Divided, North and South are inherently weak, fighting each other and serving as the front line in a contest between regional powers. Even unified, it's unclear whether Korea would be able to proactively influence its own security environment. Geography has placed Korea at the confluence of bigger powers, and each of these powers has an interest in discouraging the nation's reunification, or at least in making sure rival powers don't exert inordinate sway over the peninsula. A truly strong and independent Korea is something no regional power wants. A unified but weak Korea, on the other hand, may be acceptable as a defensive buffer; even without the social and economic challenges inherent in reunification, a united Korea would likely find itself back in a defensive role.
An Evolving Struggle
Historically, Korea has responded to its position either by taking an isolationist approach to foreign policy — earning the reputation of "hermit kingdom" — or by trying to play the larger regional powers off one another. The tactics remain at the core of the strategies North and South Korea employ to this day: Pyongyang still pursues isolation, while South Korea prefers to deflect the competition around it. Decades of division, rivalry, warfare and subversion, however, have complicated these policies.
Today each Korea is struggling with its geographic and historical reality. South Korean President Moon Jae In walks a fine line between his outreach to Pyongyang and his security relationship with Washington; between his country's ties with China and its ties with the United States; and between South Korea's historical antagonism toward Japan and the need to work within the U.S. alliance structure.

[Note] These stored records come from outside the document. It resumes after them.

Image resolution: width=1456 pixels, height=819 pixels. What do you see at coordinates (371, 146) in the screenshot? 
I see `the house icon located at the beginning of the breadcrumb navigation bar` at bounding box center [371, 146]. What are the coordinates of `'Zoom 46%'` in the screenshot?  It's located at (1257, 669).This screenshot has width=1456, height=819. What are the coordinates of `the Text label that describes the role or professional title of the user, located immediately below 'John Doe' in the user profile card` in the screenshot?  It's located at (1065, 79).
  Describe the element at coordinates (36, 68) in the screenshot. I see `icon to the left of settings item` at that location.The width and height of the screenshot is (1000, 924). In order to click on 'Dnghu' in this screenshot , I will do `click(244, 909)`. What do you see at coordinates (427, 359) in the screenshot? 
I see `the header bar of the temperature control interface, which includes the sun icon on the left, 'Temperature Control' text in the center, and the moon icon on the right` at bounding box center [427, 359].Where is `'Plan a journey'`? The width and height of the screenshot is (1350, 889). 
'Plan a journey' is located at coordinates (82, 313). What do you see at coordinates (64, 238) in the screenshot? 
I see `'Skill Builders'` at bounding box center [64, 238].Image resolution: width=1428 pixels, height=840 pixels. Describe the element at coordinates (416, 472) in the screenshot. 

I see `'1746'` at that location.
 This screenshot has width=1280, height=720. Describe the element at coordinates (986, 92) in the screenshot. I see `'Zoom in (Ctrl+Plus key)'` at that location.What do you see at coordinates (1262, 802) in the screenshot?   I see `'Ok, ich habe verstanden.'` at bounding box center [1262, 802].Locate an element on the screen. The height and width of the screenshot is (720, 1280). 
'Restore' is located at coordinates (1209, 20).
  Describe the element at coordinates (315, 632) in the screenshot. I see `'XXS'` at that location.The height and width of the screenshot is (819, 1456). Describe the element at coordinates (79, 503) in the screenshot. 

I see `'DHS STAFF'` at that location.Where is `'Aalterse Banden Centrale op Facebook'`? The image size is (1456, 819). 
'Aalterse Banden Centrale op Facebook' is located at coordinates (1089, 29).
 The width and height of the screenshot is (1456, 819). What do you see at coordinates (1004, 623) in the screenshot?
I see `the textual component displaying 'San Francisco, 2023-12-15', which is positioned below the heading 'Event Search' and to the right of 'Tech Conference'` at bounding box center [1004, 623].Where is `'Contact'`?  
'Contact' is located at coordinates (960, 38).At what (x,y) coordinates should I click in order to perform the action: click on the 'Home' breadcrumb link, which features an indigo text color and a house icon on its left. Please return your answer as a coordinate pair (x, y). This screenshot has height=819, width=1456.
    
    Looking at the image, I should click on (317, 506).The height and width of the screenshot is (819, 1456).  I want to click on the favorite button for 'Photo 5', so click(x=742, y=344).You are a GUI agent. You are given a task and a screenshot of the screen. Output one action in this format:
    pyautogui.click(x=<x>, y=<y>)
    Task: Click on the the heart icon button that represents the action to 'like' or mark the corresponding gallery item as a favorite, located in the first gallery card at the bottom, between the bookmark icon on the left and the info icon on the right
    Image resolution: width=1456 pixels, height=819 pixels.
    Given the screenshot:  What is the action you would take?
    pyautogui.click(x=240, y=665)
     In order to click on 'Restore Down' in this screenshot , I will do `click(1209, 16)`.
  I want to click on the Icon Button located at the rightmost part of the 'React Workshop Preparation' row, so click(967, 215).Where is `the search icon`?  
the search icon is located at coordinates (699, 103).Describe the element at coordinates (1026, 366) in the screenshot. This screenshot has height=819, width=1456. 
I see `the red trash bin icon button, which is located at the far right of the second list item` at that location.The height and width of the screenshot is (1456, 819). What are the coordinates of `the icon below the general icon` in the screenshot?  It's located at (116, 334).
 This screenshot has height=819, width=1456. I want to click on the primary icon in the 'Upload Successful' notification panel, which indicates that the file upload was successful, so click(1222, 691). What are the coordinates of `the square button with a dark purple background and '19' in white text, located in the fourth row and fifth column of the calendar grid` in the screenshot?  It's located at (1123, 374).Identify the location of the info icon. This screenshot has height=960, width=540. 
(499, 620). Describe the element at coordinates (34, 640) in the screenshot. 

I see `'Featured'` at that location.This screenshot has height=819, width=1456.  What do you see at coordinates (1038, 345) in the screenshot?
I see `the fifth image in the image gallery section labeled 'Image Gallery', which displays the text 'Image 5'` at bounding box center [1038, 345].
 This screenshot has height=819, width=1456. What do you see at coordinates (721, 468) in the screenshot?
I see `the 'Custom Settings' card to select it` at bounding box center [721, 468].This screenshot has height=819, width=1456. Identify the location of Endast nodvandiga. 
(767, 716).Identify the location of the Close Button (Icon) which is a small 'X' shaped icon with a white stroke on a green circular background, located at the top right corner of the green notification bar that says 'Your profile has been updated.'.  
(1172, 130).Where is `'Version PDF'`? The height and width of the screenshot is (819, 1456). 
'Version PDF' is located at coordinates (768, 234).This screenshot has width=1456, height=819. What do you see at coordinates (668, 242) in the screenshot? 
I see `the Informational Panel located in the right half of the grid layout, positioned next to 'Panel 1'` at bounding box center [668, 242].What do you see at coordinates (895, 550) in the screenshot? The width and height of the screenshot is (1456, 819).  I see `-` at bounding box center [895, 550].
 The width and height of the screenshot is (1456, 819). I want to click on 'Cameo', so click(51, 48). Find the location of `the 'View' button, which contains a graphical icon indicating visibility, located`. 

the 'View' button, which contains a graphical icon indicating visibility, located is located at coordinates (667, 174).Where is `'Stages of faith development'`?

North Korean leader Kim Jong Un, likewise, may have tried to back away from Beijing's influence, but his country cannot simply turn against China or Russia. What's more, though North Korea is closer than ever to achieving a nuclear program it hopes will give it the strength to reshape its relations with the larger powers, it is also vulnerable to Moscow's and Beijing's perception that its nuclear program is threatening their interests.
It is in this context that we must consider the current round of inter-Korean dialogue. Seoul and Pyongyang are trying to reclaim some control over their own fates, but they remain reliant on, and thus constrained by, their primary economic and military partners. The Cold War may be over, but Korea remains at the center of a competition between China and Russia on one side and the United States and Japan on the other. And though their circumstances can change, their location won't.